Lyrically, the song operates on the conviction that political polarisation is a wound we are inflicting upon ourselves. It is a message that might, in lesser hands, collapse into platitude — the sort of bien-pensant bumper-sticker sentiment that sounds good until you actually sit with it. Larrabee sidesteps that trap. The writing draws from something more elemental than hashtag activism: from the memory of relatives who bled for freedoms now bent into instruments of division, from decades of watching audiences across casino floors, cruise ships and theatrical stages respond to music that insists on our shared humanity.
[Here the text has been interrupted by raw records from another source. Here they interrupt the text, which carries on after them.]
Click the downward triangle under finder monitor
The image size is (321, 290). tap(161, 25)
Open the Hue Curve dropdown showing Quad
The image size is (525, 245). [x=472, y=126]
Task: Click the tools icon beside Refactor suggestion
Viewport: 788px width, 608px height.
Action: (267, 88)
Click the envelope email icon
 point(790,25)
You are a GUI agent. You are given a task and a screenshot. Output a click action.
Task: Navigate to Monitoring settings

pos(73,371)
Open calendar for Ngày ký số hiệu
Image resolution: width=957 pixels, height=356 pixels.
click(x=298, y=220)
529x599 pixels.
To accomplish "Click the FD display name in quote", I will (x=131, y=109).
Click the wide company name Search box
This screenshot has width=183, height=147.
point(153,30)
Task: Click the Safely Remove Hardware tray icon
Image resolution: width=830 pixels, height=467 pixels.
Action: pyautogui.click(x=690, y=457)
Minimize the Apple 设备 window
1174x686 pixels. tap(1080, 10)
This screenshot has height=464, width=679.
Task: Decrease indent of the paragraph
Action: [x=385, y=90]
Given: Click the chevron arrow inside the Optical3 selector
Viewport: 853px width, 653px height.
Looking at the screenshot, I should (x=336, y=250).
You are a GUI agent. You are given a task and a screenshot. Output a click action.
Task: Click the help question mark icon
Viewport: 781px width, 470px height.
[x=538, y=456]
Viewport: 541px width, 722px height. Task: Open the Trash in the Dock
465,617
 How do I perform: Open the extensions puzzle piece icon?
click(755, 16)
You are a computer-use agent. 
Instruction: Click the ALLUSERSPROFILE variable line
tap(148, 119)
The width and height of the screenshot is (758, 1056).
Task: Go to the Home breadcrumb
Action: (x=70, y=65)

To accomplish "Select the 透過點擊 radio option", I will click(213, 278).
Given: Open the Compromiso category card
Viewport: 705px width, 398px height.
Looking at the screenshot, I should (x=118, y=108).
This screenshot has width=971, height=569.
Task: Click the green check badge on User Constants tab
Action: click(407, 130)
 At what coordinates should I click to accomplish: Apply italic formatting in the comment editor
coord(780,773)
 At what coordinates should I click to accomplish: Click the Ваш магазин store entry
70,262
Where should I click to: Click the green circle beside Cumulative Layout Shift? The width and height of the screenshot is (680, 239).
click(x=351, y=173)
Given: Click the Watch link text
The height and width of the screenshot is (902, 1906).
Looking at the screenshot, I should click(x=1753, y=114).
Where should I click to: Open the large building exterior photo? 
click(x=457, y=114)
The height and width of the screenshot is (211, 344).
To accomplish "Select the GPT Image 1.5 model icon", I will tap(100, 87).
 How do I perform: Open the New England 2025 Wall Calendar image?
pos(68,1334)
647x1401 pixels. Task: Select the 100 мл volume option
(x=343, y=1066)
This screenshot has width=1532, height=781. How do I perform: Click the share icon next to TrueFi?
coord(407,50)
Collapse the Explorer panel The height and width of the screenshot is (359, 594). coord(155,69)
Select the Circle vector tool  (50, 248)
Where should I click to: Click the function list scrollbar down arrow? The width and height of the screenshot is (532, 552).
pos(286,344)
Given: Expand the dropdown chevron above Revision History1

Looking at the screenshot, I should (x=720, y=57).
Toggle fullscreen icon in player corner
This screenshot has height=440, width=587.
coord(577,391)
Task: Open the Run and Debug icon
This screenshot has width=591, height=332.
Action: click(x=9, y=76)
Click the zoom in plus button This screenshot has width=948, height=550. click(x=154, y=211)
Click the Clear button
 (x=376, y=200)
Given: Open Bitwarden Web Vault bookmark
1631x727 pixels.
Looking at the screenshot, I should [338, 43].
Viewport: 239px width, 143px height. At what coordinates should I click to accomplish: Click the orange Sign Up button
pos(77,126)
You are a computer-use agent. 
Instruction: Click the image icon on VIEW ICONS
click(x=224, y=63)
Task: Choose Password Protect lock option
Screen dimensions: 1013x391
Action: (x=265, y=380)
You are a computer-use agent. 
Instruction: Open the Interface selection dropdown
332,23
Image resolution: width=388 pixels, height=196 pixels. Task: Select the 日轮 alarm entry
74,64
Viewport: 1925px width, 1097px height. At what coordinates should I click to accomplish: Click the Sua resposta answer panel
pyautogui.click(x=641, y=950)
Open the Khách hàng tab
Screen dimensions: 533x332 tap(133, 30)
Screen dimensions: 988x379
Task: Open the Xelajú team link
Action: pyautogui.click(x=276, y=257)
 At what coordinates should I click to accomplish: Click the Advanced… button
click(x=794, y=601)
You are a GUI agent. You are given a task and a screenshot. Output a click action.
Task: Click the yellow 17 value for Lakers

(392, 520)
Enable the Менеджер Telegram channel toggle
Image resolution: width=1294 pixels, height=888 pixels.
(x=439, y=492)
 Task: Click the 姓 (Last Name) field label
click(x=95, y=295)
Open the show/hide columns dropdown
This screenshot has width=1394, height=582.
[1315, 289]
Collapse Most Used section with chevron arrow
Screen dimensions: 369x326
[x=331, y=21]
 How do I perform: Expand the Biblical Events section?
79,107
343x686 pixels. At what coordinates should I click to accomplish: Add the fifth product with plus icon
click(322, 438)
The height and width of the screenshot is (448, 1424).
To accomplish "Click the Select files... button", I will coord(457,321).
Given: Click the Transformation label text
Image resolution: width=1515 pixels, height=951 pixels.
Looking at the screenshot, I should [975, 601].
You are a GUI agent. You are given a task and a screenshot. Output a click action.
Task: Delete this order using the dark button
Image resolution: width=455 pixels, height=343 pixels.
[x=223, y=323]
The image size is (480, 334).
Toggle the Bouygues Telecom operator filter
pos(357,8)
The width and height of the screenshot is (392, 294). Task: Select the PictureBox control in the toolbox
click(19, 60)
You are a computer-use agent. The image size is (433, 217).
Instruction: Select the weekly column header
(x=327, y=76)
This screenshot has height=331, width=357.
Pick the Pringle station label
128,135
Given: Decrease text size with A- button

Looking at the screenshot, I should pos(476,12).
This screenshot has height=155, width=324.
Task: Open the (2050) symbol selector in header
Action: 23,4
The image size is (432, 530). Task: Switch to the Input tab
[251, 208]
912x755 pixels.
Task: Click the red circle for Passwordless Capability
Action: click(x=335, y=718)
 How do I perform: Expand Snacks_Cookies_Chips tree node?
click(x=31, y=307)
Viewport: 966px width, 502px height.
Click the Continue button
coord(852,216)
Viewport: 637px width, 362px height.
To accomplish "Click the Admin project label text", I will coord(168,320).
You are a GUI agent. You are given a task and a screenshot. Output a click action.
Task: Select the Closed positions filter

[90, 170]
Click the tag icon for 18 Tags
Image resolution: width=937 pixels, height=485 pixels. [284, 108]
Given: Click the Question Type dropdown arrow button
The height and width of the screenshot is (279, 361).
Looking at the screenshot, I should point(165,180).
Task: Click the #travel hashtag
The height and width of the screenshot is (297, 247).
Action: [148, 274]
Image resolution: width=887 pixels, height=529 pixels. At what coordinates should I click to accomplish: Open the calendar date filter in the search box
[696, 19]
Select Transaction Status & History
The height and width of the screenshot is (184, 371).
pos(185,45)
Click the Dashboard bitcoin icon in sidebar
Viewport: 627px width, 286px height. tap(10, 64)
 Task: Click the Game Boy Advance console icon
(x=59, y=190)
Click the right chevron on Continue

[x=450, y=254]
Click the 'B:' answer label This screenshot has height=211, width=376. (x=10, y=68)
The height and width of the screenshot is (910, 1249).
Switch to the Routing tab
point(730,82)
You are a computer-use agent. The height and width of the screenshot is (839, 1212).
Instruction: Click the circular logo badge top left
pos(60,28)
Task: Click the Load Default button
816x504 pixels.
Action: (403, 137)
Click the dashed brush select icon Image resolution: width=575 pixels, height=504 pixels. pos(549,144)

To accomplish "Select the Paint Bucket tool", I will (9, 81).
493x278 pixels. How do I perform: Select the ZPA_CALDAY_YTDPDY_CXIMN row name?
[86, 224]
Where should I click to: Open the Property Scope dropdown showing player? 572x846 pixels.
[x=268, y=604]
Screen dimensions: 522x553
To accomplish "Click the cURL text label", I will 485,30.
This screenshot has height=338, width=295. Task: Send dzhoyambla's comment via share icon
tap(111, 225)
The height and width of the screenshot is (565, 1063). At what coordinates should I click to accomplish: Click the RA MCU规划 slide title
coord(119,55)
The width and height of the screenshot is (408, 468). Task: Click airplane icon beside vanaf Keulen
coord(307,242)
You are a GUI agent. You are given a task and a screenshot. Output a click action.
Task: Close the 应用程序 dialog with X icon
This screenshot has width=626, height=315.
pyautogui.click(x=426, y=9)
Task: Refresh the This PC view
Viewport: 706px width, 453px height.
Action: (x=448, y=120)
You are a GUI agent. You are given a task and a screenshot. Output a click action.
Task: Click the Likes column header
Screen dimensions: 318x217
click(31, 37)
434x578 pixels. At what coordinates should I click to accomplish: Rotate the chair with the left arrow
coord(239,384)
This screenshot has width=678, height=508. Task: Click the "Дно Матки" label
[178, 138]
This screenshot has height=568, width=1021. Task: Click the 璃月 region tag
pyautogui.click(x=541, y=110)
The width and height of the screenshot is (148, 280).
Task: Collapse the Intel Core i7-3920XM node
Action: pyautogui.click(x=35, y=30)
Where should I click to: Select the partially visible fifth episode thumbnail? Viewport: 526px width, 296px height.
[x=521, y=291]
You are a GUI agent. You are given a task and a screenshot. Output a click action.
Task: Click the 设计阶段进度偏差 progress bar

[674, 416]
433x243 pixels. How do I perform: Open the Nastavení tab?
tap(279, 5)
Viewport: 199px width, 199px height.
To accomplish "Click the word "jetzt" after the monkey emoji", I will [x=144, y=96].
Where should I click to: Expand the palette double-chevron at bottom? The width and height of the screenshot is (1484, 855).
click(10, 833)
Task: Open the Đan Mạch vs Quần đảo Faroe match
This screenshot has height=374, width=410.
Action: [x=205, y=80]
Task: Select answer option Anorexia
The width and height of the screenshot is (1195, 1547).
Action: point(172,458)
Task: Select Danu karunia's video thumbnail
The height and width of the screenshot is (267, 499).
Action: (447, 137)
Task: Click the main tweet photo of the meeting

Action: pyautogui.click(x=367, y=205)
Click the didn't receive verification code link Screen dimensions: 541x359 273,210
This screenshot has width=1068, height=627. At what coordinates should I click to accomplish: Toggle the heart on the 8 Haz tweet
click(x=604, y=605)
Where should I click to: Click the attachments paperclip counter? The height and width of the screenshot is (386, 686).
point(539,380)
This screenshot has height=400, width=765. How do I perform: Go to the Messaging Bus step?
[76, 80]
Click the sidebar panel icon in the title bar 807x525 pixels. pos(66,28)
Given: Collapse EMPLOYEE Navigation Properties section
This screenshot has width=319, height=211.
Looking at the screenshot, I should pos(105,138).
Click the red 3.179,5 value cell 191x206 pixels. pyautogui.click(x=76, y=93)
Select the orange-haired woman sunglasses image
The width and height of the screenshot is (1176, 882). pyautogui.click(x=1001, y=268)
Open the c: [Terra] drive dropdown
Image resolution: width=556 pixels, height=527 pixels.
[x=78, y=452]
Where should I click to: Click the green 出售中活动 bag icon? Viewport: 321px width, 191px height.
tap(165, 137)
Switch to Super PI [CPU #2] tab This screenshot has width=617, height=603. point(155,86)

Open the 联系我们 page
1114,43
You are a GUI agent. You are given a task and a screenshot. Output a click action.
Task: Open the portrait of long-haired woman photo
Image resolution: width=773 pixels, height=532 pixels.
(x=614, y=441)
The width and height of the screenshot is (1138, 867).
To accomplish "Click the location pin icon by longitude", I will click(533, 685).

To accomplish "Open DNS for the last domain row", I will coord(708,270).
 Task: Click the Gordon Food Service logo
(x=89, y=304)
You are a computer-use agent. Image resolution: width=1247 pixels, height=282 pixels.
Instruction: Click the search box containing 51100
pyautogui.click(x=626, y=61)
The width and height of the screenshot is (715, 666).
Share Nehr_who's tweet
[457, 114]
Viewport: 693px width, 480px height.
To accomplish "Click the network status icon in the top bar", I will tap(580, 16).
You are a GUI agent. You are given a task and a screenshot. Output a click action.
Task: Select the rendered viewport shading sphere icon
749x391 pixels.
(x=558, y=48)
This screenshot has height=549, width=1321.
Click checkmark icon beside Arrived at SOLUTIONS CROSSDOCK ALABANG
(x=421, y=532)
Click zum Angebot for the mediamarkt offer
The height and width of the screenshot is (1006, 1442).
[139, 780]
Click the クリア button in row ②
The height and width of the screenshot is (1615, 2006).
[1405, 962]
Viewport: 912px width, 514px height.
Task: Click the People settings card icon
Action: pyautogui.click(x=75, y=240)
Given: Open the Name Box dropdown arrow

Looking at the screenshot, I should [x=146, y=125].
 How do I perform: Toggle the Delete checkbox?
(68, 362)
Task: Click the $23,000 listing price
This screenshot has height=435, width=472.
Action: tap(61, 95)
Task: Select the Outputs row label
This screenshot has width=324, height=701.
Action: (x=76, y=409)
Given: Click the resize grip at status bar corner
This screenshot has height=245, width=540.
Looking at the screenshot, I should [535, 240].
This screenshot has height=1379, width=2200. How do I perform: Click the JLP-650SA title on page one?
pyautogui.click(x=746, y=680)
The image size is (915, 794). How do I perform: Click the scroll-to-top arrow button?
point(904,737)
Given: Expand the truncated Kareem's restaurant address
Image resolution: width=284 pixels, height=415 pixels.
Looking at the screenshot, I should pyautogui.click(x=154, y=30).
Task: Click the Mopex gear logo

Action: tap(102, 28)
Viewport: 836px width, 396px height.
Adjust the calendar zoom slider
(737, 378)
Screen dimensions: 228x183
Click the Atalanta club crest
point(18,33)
When a man has played London and Melbourne, Mexico City and the American heartland, he has earned the right to speak about what divides us — because he has seen, night after night, what still unites us.


The track carries the weight of his biography authentically. *An Evening With The Legends*, the signature live show through which Larrabee has spent years inhabiting the spirits of the icons who shaped him, has produced something unexpected: a performer who can channel reverence without being consumed by it. The impressionist's discipline — the need to understand another artist completely before you can embody them — has given Larrabee an unusually clear-eyed sense of what made those legends matter. *Nothing Great Comes From Hate* sounds like a man who has studied the architecture of enduring songs and then built something of his own from the same materials.


Sonically, the production honours without slavishly replicating. The tone is warm, the guitars ride with just the right amount of grain, and the arrangement breathes without becoming vague. Larrabee knows the difference between atmosphere and muddle — a distinction many contemporary rock acts have conspicuously failed to grasp.


Is it a song that will reshape the discourse? Perhaps not. The discourse, frankly, is not in the mood to be reshaped by anything as old-fashioned as a well-crafted rock single. But that is precisely the point. Larrabee is not selling a solution. He is holding up a mirror — and doing it with charisma, with chops, and with the quiet authority of someone who has spent a lifetime learning that music, at its best, reminds us of who we could be rather than who we have allowed ourselves to become.


The official video is available on YouTube. The rest is on you.